Ab dem 1. Juli 1872 wurde das Porto für Correspondenskarten auf einheitlich 2 Kreuzer festgelegt, das weiterhin mittels aufgeklebter Marken zu zahlen war. Eine Correspondenskarte mit zwei 1-Kreuzer-Marken (MiNr. 22) stellt somit eine postalisch völlig korrekte Frankatur dar. Besonders reizvoll sind Exemplare mit farbigen Stempelabschlägen, etwa in Blau, die regional in den Jahren 1871 bis 1873 Verwendung fanden und keineswegs zum postalischen Standard gehörten.

Den Abschluss dieser Entwicklung bildet die Einführung der ersten amtlichen bayrischen Postkarte am 1. Januar 1873. Erstmals war hier ein Wertstempel zu 2 Kreuzer fest eingedruckt – ein bedeutender Schritt zur Vereinfachung und Rationalisierung des Postverkehrs.

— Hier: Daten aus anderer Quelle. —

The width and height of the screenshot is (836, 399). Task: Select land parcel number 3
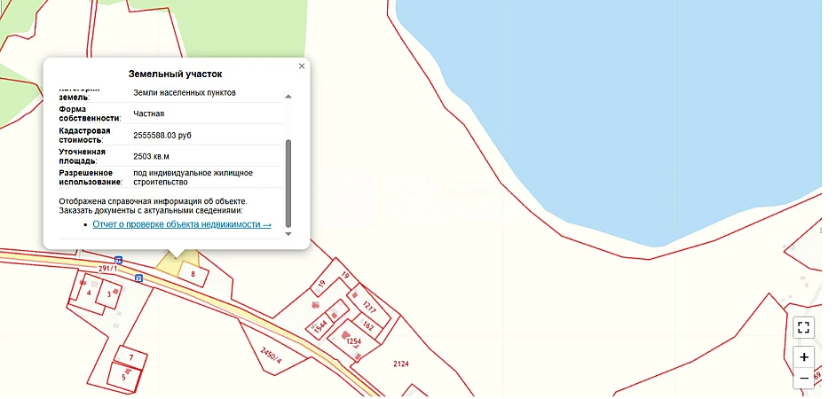(x=109, y=293)
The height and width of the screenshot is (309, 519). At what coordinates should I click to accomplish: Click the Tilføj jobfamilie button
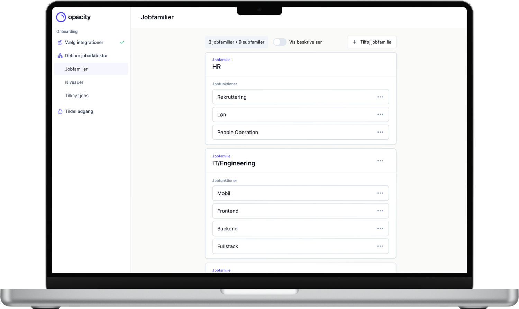coord(372,42)
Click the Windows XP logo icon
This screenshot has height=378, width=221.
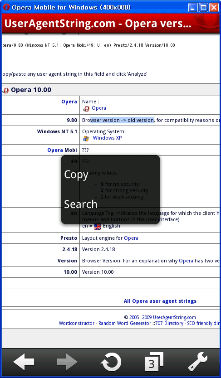pos(86,139)
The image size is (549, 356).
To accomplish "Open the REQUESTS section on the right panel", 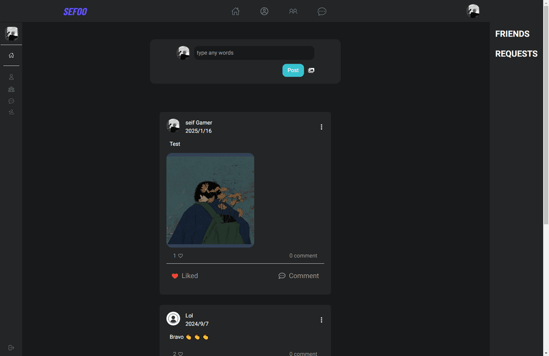I will (x=516, y=54).
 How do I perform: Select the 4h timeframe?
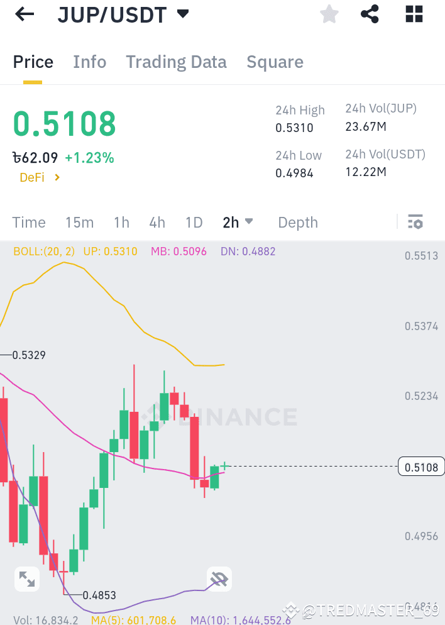pos(157,222)
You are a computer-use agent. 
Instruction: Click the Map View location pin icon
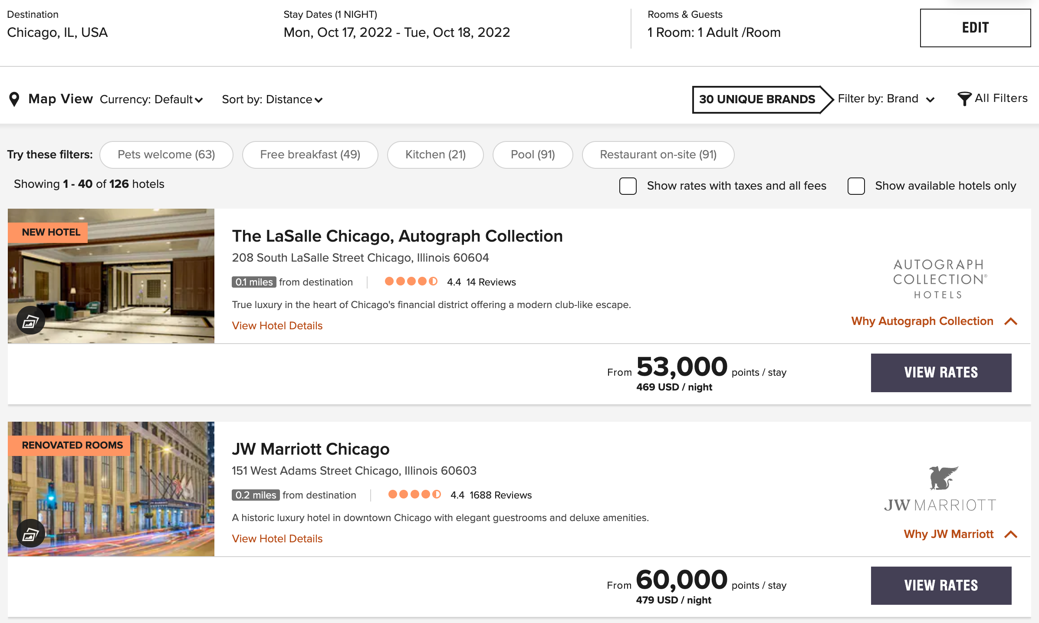point(15,98)
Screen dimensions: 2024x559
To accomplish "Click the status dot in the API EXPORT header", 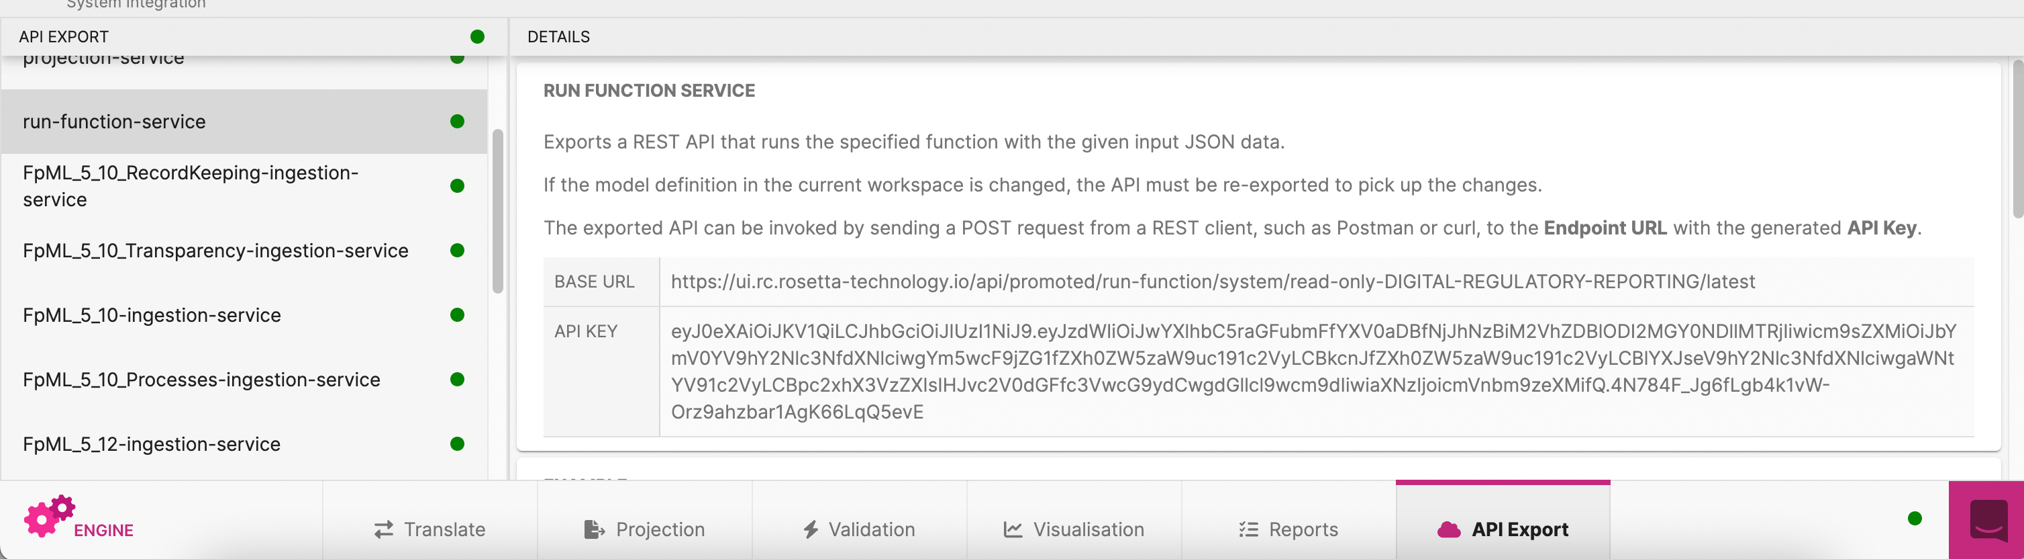I will pos(477,35).
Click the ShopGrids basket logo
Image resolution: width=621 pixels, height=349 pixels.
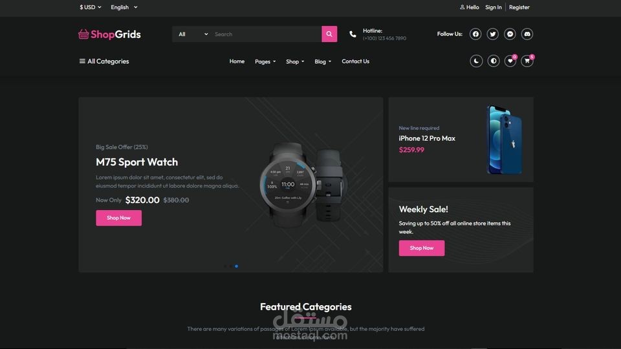pyautogui.click(x=109, y=34)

Diese Ausgabe wird sammlerisch in zwei Haupttypen unterschieden:

P 1 I mit der Schreibweise werthes
P 1 II mit der Schreibweise werths

Diese kleine, aber markante Abweichung ist nicht nur orthographisch interessant, sondern spiegelt zugleich den zeittypischen Wandel der Rechtschreibung im 19. Jahrhundert wider. Gleichzeitig handelt es sich um eine drucktechnische Variante, die für Sammler von besonderem Reiz ist. Vor allem frühe Verwendungen aus dem ersten Quartal 1873, idealerweise mit klar lesbaren Ortsstempeln, gelten als besonders aussagekräftig und bilden ein solides Fundament für eine postgeschichtlich aufgebaute Bayern-Sammlung.